Cocer huevos parece una tarea sencilla en la cocina doméstica. No requiere técnicas complejas ni ingredientes sofisticados: basta con sumergirlos en agua caliente, esperar a que alcancen el punto deseado y retirarlos a tiempo. Sin embargo, el verdadero desafío llega después, en un paso que muchos pasan por alto: el pelado.
Los chefs españoles coinciden en que, para pelar huevos duros, es mejor usar 15 ml de vinagre y 10 g de sal en lugar de agua con hielo
Aquí es donde lo fácil se vuelve complicado. La cáscara, en lugar de desprenderse fácilmente, se adhiere a la clara, causando roturas y un resultado poco atractivo. Lo que debería ser un proceso rápido se convierte en una pequeña batalla doméstica que, a veces, arruina la presentación del huevo, especialmente en platos como huevos rellenos o fríos donde la estética es importante.

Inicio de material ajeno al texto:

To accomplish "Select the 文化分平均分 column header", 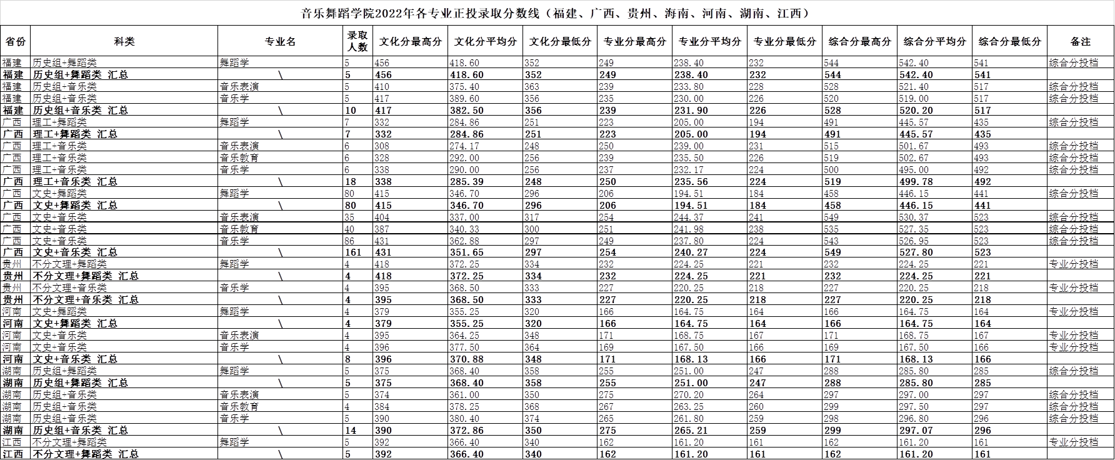I will tap(485, 41).
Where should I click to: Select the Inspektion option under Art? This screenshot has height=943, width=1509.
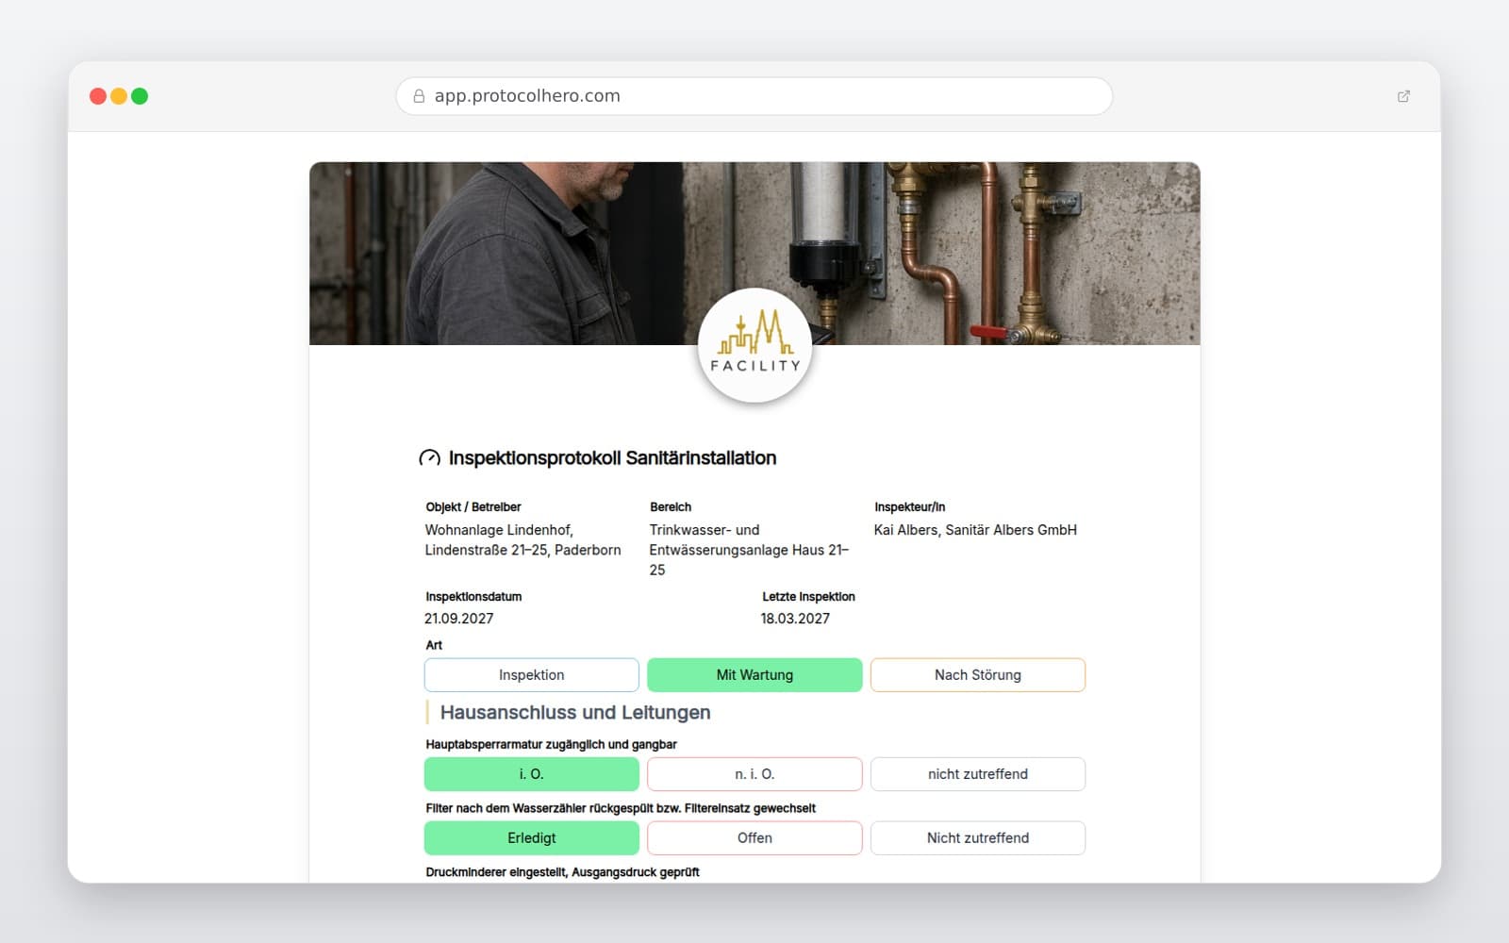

Ante este problema común, varios cocineros coinciden en una solución sencilla: un método que puede cambiar el resultado final. Y, a diferencia de lo que muchos piensan, no implica el clásico choque térmico del agua con hielo, sino una combinación más simple: vinagre y sal.
Se recomienda añadir unos 15 mililitros de vinagre y 10 gramos de sal al agua de cocción. Este pequeño gesto actúa sobre la estructura del huevo durante la cocción, facilitando que la cáscara se desprenda sin arrancar la clara.
El mecanismo es sencillo. El ácido acético del vinagre influye en la coagulación de las proteínas, fijando la clara de manera más uniforme. La sal, por su parte, reduce la adhesión entre la membrana interna y la cáscara, creando un efecto combinado que simplifica el pelado.
Algunos cocineros profesionales consideran este procedimiento un pequeño truco de cocina cotidiana que distingue un resultado casero irregular de una presentación más limpia y profesional. Además, tiene la ventaja de no alterar el sabor del huevo. En resumen, un gesto mínimo dentro de la olla que transforma completamente el resultado final en el plato.